Qué se pide –
¿Puedes transcribir sin ningún cambio todas las líneas del listado que sigue?

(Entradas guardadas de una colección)

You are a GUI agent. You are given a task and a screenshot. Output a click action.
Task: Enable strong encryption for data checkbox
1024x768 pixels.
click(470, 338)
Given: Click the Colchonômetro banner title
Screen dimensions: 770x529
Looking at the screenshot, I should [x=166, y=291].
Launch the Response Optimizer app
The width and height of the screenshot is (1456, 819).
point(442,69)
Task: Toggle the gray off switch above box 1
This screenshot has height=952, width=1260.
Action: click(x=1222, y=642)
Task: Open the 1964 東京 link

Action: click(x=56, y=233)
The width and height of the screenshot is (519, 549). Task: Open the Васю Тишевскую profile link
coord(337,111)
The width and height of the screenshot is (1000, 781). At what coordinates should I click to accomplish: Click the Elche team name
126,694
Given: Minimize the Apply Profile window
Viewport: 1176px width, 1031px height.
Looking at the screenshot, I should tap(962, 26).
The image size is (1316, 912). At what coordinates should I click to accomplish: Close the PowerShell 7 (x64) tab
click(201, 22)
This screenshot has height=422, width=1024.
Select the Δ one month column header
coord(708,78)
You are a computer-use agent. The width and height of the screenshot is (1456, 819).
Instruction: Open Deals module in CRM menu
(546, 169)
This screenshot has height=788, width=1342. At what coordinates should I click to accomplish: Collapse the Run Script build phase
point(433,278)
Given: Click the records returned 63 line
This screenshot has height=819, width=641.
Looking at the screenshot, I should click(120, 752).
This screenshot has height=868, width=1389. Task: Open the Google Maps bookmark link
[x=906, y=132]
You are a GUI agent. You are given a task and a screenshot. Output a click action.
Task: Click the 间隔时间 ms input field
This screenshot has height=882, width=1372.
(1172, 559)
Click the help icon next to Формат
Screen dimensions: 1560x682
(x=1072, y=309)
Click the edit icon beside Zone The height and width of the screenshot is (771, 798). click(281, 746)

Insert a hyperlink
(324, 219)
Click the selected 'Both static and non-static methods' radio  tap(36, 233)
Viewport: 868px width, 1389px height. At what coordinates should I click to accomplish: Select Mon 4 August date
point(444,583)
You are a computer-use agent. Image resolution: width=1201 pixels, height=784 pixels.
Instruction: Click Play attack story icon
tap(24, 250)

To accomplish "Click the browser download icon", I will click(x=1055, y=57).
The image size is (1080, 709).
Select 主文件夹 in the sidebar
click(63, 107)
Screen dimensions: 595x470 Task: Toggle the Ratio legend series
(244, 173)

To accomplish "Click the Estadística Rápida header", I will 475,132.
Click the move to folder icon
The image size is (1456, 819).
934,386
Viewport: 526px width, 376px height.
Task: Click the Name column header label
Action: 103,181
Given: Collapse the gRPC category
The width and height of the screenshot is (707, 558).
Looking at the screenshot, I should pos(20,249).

Solución del ejercicio –
You are a GUI agent. You are given a task and a screenshot. Output a click action.
Task: Enable strong encryption for data checkbox
1024x768 pixels.
click(470, 338)
Given: Click the Colchonômetro banner title
Screen dimensions: 770x529
Looking at the screenshot, I should [x=166, y=291].
Launch the Response Optimizer app
The width and height of the screenshot is (1456, 819).
point(442,69)
Task: Toggle the gray off switch above box 1
This screenshot has height=952, width=1260.
Action: click(x=1222, y=642)
Task: Open the 1964 東京 link

Action: click(x=56, y=233)
The width and height of the screenshot is (519, 549). Task: Open the Васю Тишевскую profile link
coord(337,111)
The width and height of the screenshot is (1000, 781). At what coordinates should I click to accomplish: Click the Elche team name
126,694
Given: Minimize the Apply Profile window
Viewport: 1176px width, 1031px height.
Looking at the screenshot, I should tap(962, 26).
The image size is (1316, 912). At what coordinates should I click to accomplish: Close the PowerShell 7 (x64) tab
click(201, 22)
This screenshot has height=422, width=1024.
Select the Δ one month column header
coord(708,78)
You are a computer-use agent. The width and height of the screenshot is (1456, 819).
Instruction: Open Deals module in CRM menu
(546, 169)
This screenshot has height=788, width=1342. At what coordinates should I click to accomplish: Collapse the Run Script build phase
point(433,278)
Given: Click the records returned 63 line
This screenshot has height=819, width=641.
Looking at the screenshot, I should click(120, 752).
This screenshot has height=868, width=1389. Task: Open the Google Maps bookmark link
[x=906, y=132]
You are a GUI agent. You are given a task and a screenshot. Output a click action.
Task: Click the 间隔时间 ms input field
This screenshot has height=882, width=1372.
(1172, 559)
Click the help icon next to Формат
Screen dimensions: 1560x682
(x=1072, y=309)
Click the edit icon beside Zone The height and width of the screenshot is (771, 798). click(281, 746)

Insert a hyperlink
(324, 219)
Click the selected 'Both static and non-static methods' radio  tap(36, 233)
Viewport: 868px width, 1389px height. At what coordinates should I click to accomplish: Select Mon 4 August date
point(444,583)
You are a computer-use agent. Image resolution: width=1201 pixels, height=784 pixels.
Instruction: Click Play attack story icon
tap(24, 250)

To accomplish "Click the browser download icon", I will click(x=1055, y=57).
The image size is (1080, 709).
Select 主文件夹 in the sidebar
click(63, 107)
Screen dimensions: 595x470 Task: Toggle the Ratio legend series
(244, 173)

To accomplish "Click the Estadística Rápida header", I will 475,132.
Click the move to folder icon
The image size is (1456, 819).
934,386
Viewport: 526px width, 376px height.
Task: Click the Name column header label
Action: 103,181
Given: Collapse the gRPC category
The width and height of the screenshot is (707, 558).
Looking at the screenshot, I should pos(20,249).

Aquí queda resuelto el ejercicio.